Copy everything in the data from the line containing "Given: Expand the 大小 packet size dropdown" down to the line containing "This screenshot has width=1021, height=736.", swapping "Entrada de vigas" for "Salida de vigas" and leaving all else as it is.
**** Material provided ****
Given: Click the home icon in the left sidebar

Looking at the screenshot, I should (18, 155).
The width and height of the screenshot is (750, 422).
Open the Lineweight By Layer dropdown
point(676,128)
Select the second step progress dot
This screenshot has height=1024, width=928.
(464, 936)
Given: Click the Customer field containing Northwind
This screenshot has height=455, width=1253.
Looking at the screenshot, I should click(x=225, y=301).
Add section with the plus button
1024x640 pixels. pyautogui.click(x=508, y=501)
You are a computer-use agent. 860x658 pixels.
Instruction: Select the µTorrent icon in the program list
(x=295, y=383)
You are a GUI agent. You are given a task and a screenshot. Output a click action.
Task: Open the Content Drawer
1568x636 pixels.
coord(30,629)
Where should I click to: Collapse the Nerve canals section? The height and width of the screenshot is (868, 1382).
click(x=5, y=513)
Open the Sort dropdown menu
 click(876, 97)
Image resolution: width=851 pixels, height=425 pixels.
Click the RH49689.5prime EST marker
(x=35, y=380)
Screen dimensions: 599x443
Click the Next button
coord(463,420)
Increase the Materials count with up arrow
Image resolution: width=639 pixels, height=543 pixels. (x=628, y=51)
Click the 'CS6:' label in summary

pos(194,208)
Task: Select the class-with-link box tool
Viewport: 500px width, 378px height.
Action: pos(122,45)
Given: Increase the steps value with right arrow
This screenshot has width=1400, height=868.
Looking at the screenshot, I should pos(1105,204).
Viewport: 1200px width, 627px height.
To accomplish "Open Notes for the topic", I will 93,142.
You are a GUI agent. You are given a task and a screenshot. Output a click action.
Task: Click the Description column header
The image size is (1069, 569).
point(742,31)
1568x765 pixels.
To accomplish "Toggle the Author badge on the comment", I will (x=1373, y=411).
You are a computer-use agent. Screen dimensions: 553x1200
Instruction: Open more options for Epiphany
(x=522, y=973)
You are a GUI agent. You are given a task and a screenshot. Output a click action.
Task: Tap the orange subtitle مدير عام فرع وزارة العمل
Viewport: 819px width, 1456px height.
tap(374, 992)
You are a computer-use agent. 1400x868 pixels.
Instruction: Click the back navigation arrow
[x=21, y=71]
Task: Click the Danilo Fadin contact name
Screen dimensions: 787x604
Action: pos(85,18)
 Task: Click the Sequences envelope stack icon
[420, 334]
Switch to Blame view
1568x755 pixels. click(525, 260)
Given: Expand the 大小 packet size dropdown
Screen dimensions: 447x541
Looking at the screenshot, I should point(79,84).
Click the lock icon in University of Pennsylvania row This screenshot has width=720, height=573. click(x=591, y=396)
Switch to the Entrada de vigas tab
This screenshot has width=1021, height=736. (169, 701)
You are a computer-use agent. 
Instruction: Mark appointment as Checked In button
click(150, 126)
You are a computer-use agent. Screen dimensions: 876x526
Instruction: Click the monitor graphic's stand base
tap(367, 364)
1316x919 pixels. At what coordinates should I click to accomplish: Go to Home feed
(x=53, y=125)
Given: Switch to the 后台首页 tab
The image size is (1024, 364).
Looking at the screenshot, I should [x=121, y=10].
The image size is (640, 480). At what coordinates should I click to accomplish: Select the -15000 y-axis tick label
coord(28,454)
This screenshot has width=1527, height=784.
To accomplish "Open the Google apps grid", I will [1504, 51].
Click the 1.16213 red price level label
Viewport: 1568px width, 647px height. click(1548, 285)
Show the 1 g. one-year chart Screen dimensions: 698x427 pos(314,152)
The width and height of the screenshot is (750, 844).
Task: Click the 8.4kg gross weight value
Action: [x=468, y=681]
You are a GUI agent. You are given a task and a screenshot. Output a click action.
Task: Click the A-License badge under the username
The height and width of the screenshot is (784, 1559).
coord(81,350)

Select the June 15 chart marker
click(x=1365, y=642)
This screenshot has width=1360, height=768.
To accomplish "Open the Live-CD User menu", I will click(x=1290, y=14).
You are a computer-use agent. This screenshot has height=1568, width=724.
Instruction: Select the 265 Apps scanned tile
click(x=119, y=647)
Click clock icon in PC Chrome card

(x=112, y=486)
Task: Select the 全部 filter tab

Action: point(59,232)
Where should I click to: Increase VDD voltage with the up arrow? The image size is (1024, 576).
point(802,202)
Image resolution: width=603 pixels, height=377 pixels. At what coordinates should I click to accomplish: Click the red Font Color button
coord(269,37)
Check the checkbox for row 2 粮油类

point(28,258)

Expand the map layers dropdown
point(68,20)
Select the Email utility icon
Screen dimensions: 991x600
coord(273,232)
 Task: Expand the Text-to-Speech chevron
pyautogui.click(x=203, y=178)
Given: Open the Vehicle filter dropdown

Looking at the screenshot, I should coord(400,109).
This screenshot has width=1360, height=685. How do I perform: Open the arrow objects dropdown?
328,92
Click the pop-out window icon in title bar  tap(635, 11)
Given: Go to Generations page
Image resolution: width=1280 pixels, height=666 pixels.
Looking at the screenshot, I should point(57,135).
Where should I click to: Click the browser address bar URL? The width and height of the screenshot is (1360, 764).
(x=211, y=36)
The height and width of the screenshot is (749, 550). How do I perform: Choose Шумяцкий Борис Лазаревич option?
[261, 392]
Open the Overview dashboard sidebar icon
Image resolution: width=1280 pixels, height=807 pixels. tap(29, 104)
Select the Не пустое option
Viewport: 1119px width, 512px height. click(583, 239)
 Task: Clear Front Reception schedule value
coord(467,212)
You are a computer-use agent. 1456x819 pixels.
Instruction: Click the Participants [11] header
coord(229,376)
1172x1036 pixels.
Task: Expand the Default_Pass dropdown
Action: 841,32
****
*Task response:*
Given: Expand the 大小 packet size dropdown
Screen dimensions: 447x541
Looking at the screenshot, I should point(79,84).
Click the lock icon in University of Pennsylvania row This screenshot has width=720, height=573. click(x=591, y=396)
Switch to the Salida de vigas tab
This screenshot has width=1021, height=736. (169, 701)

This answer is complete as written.